- Stored data -
==========

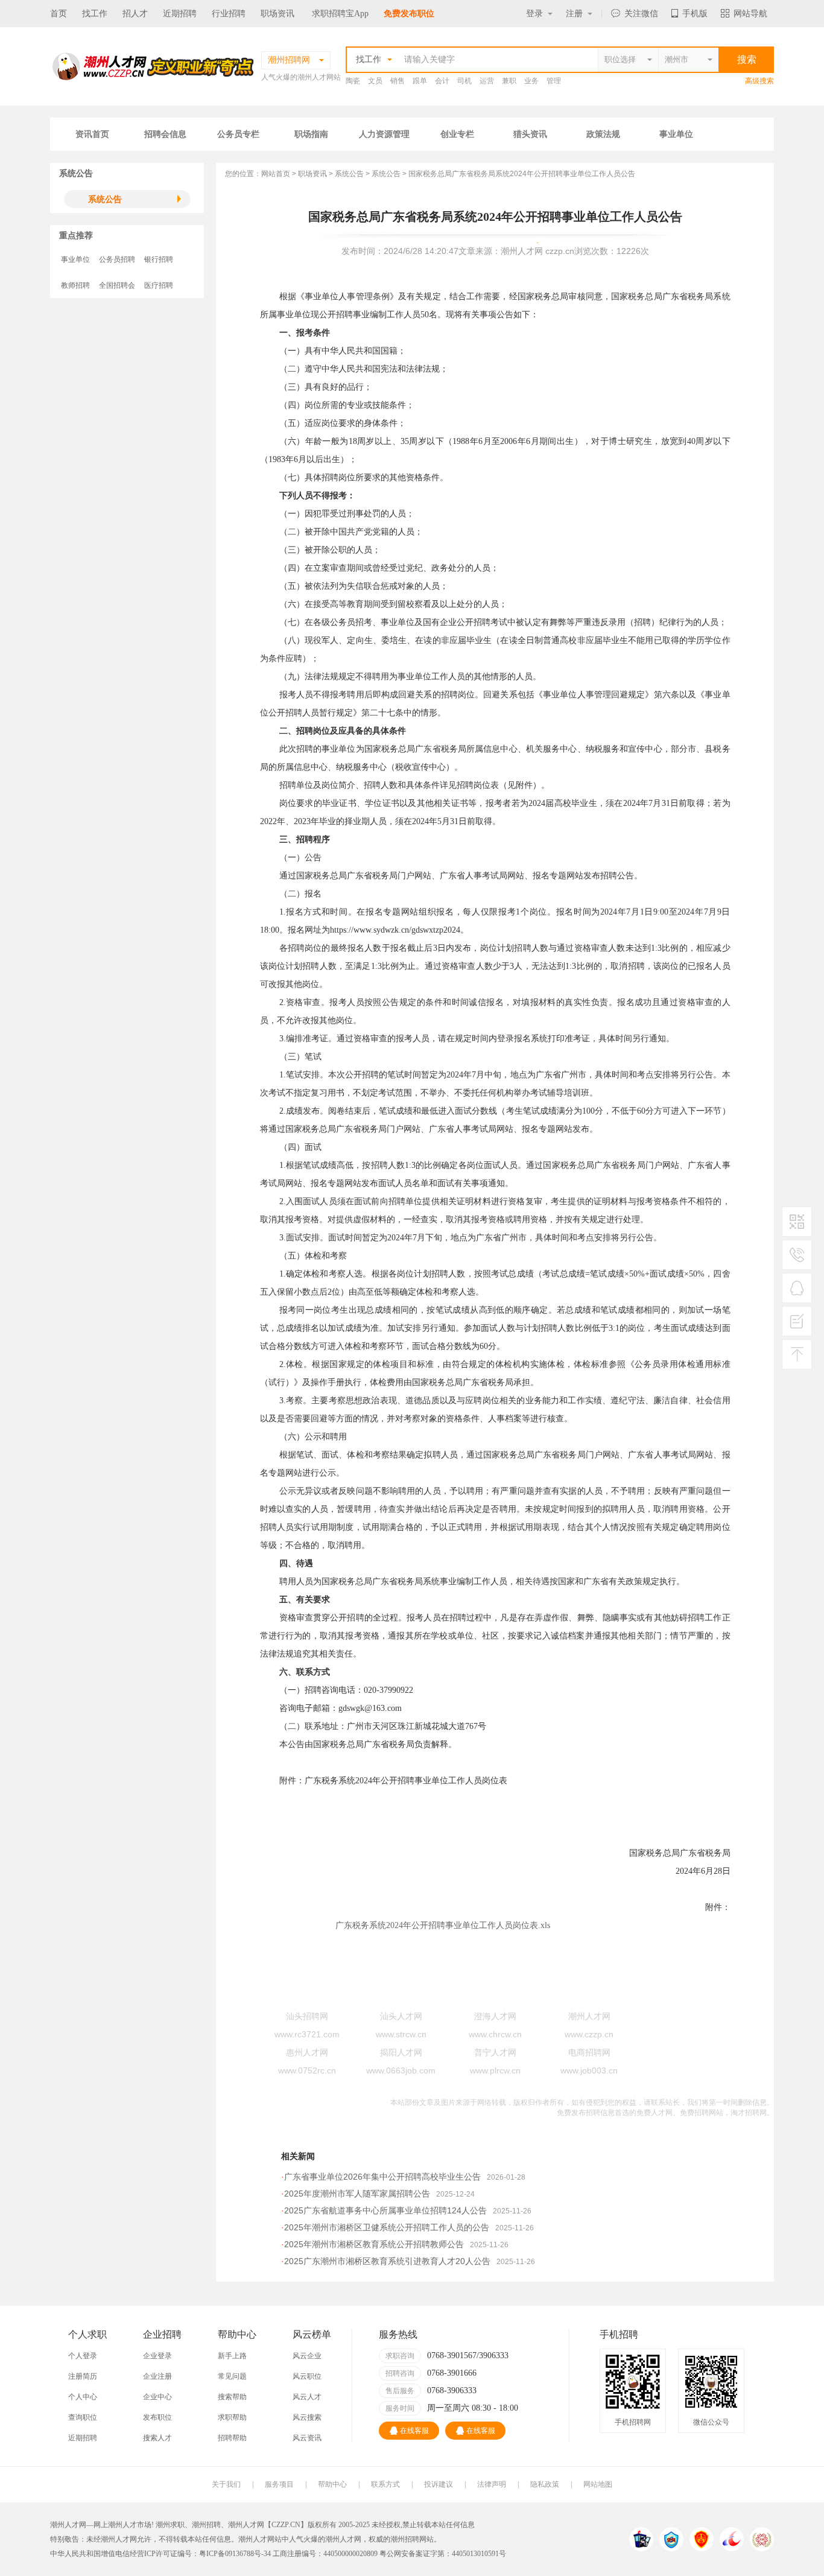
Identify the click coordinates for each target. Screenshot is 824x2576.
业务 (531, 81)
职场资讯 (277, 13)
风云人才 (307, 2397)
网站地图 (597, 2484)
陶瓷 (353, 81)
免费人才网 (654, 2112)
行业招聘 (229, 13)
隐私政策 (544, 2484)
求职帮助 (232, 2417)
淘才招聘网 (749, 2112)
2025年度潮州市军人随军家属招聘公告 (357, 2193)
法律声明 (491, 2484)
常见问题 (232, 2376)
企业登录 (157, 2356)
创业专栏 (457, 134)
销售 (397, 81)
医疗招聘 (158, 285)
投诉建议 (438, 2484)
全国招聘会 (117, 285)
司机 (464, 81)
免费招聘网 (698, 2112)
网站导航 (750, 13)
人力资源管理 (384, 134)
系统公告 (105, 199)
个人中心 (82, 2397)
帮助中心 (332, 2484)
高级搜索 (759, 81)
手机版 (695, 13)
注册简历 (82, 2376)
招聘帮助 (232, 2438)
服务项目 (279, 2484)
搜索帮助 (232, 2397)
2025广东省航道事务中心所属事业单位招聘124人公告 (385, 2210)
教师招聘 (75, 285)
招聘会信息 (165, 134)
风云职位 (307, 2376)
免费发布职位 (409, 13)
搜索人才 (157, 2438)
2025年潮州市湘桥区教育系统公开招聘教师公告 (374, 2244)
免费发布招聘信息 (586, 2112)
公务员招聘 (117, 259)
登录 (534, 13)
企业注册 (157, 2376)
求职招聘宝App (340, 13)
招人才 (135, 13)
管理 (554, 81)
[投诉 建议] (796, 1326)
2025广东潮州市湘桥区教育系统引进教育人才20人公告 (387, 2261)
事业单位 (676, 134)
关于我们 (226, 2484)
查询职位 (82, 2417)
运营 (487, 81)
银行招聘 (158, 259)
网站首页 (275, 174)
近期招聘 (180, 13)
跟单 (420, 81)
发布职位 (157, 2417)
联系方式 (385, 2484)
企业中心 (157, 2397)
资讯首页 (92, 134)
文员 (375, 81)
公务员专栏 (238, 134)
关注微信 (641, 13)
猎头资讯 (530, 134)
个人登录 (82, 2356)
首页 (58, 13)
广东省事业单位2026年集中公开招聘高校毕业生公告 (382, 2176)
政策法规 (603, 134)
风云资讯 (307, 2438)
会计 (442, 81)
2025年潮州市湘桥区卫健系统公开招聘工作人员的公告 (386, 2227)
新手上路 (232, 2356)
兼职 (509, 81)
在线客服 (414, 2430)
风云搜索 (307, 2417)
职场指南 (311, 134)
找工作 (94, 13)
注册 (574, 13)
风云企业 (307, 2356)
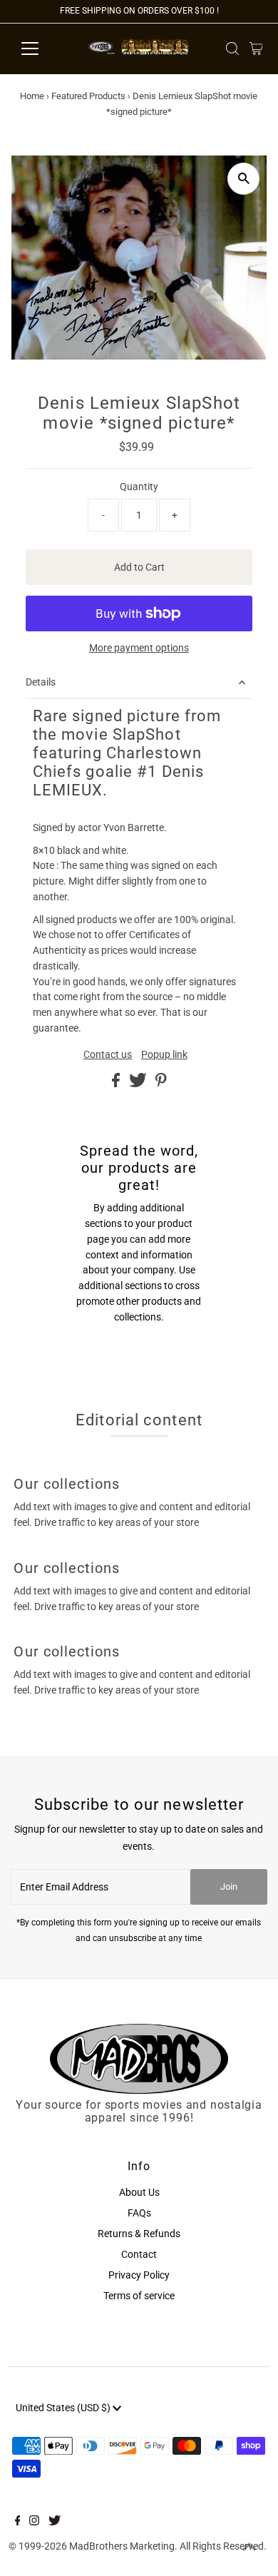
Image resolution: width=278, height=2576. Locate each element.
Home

==========

Give the lines exactly, from the first line of the entries to the line with "关于我们 (226, 2484)", both ends included. Skip the pictures.

- Output of the exercise -
Identify the click coordinates for each target. Screenshot is 824x2576.
业务 (531, 81)
职场资讯 (277, 13)
风云人才 (307, 2397)
网站地图 (597, 2484)
陶瓷 (353, 81)
免费人才网 (654, 2112)
行业招聘 (229, 13)
隐私政策 (544, 2484)
求职帮助 (232, 2417)
淘才招聘网 (749, 2112)
2025年度潮州市军人随军家属招聘公告 (357, 2193)
法律声明 (491, 2484)
常见问题 (232, 2376)
企业登录 (157, 2356)
创业专栏 (457, 134)
销售 (397, 81)
医疗招聘 (158, 285)
投诉建议 (438, 2484)
全国招聘会 (117, 285)
司机 (464, 81)
免费招聘网 (698, 2112)
网站导航 (750, 13)
人力资源管理 (384, 134)
系统公告 (105, 199)
个人中心 (82, 2397)
帮助中心 (332, 2484)
高级搜索 (759, 81)
手机版 (695, 13)
注册简历 (82, 2376)
招聘帮助 (232, 2438)
服务项目 (279, 2484)
搜索帮助 (232, 2397)
2025广东省航道事务中心所属事业单位招聘124人公告 (385, 2210)
教师招聘 (75, 285)
招聘会信息 (165, 134)
风云职位 (307, 2376)
免费发布职位 (409, 13)
搜索人才 (157, 2438)
2025年潮州市湘桥区教育系统公开招聘教师公告 (374, 2244)
免费发布招聘信息 (586, 2112)
公务员招聘 (117, 259)
登录 (534, 13)
企业注册 (157, 2376)
求职招聘宝App (340, 13)
招人才 (135, 13)
管理 (554, 81)
[投诉 建议] (796, 1326)
2025广东潮州市湘桥区教育系统引进教育人才20人公告 (387, 2261)
事业单位 (676, 134)
关于我们 (226, 2484)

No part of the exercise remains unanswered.